L’intrusa di Leonardo Di Costanzo e L’Equilibrio di Vincenzo Marra, viaggio nel cinema napoletano da Cannes a Venezia.
Il cinema napoletano si porta addosso etichette pesanti e a volte anche improprie. La ricca pattuglia dei film “made in Napoli” presentati a Venezia (ed a Cannes) sono stati spesso riuniti nella definizione di “cinema della terra dei fuochi”, dopo che per anni era stato il marchio “Gomorra” a fare da comune denominatore di tante produzioni partenopee. Due film però acquistano, per valore artistico e per potenza del messaggio, una forte identità propria. “L’equilibrio” visto a Venezia a Giornate degli Autori e “L’intrusa” presentato a Cannes alla Quinzaine des Realizateurs portano rispettivamente la firma di Vincenzo Marra e Leonardo Di Costanzo, straordinari narratori dei diversi strati della società napoletana, più volte raccontata anche attraverso le loro opere documentarie. Ciò che eleva le opere di Marra e Di Costanzo è il loro sguardo sincero e pieno di pudore, che mette lo spettatore al riparo da ogni forma di retorica e di facile moralismo. Marra e Di Costanzo ci portano all’interno di realtà già tante volte esplorate ma nel loro cinema lo spettatore non trova mai risposte pre-confezionate, si sente totalmente libero di interpretare gli avvenimenti e di decidere da che parte stare. Spesso fronteggiando difficili dilemmi morali.
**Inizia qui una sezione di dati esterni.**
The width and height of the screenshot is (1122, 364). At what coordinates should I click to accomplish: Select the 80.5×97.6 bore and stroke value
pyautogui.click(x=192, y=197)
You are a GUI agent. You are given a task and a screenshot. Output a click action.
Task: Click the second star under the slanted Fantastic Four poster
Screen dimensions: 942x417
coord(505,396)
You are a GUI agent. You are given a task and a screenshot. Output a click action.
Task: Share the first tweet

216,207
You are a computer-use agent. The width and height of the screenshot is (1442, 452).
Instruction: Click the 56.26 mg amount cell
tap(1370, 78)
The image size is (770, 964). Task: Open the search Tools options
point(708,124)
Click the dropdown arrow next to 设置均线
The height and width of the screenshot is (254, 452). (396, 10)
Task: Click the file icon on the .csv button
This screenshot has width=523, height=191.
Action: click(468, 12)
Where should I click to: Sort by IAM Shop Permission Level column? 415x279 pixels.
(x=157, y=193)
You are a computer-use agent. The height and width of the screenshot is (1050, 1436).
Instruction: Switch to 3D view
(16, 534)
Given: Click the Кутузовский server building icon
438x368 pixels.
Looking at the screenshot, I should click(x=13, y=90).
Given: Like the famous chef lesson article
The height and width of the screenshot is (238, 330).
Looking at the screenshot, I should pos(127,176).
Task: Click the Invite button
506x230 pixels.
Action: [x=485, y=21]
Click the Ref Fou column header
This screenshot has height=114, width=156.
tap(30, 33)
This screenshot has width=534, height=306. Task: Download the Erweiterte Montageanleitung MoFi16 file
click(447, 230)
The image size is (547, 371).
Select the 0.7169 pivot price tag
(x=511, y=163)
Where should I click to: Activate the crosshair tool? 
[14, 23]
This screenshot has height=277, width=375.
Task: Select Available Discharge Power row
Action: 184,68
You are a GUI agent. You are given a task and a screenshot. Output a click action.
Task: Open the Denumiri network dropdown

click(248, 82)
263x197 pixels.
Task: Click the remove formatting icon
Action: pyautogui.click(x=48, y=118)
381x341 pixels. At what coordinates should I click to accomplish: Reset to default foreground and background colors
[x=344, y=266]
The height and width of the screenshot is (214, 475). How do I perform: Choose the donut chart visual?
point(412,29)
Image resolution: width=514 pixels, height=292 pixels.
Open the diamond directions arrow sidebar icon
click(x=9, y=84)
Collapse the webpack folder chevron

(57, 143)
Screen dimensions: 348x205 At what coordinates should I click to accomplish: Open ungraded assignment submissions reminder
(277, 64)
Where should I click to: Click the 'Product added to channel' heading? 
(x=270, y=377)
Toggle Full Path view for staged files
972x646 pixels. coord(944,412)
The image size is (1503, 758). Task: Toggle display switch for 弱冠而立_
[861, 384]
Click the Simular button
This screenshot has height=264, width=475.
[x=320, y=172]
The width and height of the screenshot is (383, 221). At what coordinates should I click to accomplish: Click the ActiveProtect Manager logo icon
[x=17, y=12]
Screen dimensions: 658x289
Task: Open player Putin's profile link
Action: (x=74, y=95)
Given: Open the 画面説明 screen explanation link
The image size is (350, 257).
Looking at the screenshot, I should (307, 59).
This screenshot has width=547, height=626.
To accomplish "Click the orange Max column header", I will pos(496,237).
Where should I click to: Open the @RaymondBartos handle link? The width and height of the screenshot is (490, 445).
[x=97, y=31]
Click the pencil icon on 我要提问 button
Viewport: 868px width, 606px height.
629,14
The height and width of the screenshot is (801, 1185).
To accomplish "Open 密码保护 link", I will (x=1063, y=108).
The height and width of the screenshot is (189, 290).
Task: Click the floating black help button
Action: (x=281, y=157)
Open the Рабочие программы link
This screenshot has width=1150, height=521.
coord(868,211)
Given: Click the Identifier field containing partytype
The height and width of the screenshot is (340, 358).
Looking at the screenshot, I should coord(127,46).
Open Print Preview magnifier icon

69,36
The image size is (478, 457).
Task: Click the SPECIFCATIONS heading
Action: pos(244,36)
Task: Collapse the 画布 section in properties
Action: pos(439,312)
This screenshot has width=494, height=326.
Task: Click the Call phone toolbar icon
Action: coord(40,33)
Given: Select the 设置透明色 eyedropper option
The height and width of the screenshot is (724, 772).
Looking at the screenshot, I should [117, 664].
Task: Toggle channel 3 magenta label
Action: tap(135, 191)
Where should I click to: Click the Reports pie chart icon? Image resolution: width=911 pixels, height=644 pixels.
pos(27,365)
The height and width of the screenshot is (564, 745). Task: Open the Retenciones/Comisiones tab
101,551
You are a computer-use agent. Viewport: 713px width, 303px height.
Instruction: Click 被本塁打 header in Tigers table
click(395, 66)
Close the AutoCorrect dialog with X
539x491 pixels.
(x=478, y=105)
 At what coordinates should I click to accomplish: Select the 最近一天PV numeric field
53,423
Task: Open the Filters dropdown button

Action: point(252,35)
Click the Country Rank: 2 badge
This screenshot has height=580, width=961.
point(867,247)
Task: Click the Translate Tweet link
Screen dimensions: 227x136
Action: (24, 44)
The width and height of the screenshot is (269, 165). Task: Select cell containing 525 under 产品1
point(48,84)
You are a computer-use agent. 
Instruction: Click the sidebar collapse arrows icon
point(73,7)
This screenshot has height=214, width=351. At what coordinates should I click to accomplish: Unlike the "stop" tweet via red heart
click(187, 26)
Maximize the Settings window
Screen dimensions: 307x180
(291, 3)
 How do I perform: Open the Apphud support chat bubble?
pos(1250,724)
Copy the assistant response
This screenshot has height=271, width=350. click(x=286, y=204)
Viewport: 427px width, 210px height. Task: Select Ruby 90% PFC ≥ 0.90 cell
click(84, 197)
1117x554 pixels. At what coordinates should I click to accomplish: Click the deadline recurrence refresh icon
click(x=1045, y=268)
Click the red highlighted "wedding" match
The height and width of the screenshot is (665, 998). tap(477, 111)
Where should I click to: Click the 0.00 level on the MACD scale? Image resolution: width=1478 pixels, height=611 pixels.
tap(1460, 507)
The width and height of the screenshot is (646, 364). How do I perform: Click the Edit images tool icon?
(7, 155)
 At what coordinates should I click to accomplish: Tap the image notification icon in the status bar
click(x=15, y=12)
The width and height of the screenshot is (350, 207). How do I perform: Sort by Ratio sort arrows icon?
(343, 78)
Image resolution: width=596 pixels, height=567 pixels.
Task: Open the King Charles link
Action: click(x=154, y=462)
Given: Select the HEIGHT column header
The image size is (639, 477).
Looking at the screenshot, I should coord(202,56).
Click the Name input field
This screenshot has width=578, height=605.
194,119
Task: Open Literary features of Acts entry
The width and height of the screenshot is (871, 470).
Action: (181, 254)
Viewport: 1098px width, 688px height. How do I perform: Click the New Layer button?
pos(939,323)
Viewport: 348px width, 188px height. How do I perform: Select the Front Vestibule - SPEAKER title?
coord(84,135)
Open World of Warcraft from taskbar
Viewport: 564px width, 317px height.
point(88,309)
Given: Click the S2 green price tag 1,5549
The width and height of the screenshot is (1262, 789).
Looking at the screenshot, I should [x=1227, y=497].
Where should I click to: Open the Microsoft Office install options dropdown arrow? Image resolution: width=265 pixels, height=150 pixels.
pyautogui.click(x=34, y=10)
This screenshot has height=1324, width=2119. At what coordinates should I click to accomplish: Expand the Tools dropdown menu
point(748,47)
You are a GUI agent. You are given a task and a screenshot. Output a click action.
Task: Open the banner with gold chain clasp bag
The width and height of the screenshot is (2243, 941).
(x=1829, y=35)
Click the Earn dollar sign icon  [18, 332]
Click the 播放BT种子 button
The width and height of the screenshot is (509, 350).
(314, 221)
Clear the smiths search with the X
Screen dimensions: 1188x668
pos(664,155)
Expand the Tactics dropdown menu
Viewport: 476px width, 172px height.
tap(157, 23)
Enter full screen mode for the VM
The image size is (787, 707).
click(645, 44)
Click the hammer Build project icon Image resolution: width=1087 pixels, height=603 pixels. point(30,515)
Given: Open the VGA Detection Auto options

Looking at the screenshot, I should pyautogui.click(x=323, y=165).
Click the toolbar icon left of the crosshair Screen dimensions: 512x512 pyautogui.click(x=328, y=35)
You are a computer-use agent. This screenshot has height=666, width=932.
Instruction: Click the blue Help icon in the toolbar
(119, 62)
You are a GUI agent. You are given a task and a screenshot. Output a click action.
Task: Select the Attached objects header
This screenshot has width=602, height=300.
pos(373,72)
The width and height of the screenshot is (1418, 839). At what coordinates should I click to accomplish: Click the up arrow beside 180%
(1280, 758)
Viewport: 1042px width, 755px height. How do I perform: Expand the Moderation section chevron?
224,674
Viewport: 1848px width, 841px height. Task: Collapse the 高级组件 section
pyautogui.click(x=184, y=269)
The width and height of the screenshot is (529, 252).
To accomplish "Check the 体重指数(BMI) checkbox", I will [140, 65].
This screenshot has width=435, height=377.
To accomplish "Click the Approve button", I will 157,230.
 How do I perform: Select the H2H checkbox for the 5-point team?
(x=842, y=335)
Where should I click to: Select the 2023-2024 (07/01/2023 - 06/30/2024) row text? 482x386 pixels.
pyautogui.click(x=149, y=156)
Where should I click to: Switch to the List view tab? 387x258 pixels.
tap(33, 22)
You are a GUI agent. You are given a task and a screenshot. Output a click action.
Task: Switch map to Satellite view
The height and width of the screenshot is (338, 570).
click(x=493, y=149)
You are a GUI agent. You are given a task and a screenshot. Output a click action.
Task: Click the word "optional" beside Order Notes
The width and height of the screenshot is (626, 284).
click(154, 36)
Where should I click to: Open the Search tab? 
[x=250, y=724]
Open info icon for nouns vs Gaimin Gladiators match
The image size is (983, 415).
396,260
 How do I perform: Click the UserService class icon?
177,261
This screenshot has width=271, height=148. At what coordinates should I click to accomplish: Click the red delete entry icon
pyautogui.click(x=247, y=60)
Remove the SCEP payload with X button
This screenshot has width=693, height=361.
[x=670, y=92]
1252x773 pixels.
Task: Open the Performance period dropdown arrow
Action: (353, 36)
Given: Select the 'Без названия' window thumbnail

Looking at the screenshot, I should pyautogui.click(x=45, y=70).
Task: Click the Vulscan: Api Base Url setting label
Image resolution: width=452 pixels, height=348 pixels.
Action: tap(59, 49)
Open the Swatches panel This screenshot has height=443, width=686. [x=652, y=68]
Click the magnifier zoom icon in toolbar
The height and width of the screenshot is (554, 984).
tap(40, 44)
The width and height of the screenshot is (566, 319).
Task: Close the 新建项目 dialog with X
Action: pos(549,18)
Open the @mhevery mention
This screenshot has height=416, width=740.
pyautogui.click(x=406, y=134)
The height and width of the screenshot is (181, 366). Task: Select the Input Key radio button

L’equilibrio nasce dall’esperienza profondamente negativa in cui Marra si è venuto a trovare nell’hinterland napoletano quando ha deciso di realizzare un documentario su un prete-coraggio famoso per il suo impegno nella “terra dei fuochi”. Le pressioni ambientali si sono fatte insostenibili e Marra, supportato dal suo storico produttore Gianluca Arcopinto, è stato abile a trasformare un possibile atto di resa in una grande opportunità partorendo in breve tempo un film che mette a confronto due diversi modi di vivere il sacerdozio in un territorio profondamente degradato e violento. La ricerca di “equilibrio” in quel contesto è una difficile arte e Marra sembra volerci invitare a non prendere frettolose posizioni. Esattamente come accadeva ne “La prima luce” dove lo spettatore era portato a stare dalla parte del padre (Riccardo Scamarcio), anche se sottilmente Marra riusciva a farci riflettere sulle ragioni della madre in uno scontro che non aveva carnefici ma solo vittime.
Ne L’intrusa è più evidente il taglio documentaristico dell’opera. Di Costanzo ci tiene per quasi tutto il film chiusi in un recinto (proprio come ne “L’intervallo”), quello che delinea l’area in cui si svolge la vita di una cooperativa sociale che promuove attività educative e ricreative per bambini svantaggiati. In quel recinto c’è anche una casupola in cui la responsabile accetta di dare ospitalità ad una giovane donna con la sua bimba, ma qualche notte dopo le due ospiti si scopriranno essere moglie e figlia di un killer della camorra. Di Costanzo costruisce un’atmosfera quasi magica quando ci mostra le attività ludiche dei bambini ed è bravissimo a contrapporgli la tensione degli adulti che si interrogano sul rapporto da avere con “l’intrusa”.
I due film hanno forti punti di contatto anche nella scelta degli attori protagonisti. Vincenzo Marra affida il ruolo di Don Giuseppe, il sacerdote più combattivo, a Mimmo Borrelli, drammaturgo, regista e dirompente attore teatrale che al cinema accetta di lavorare per sottrazione risultando volutamente legnoso nel suo procedere per scatti, così come suggeritogli dai suoi moti di rabbia. Accanto a lui Marra pone la figura di Don Antonio, il prete che fa della mediazione la sua arma perfetta, e per la parte sceglie Roberto Del Gaudio, leader dei Virtuosi di San Martino, formazione che unisce musica e teatro sulla base di testi, cinici e dissacranti, scritti dallo stesso Del Gaudio. Per “L’intrusa” Di Costanzo guarda invece a nord, ma anche lui pesca in un ambito diverso da quello più comunemente cinematografico. Giovanna, la responsabile del centro, ha il volto della torinese Raffaella Giordano che al cinema aveva già lavorato con Martone sia nelle vesti di attrice che di coreografa, ma che ha costruito il suo percorso artistico principalmente nel mondo della danza. Giovanna come Don Giuseppe ha una recitazione trattenuta, che inizialmente sembra quasi infastidire lo spettatore, ma che lentamente svela tutta l’umanità e il travaglio interiore.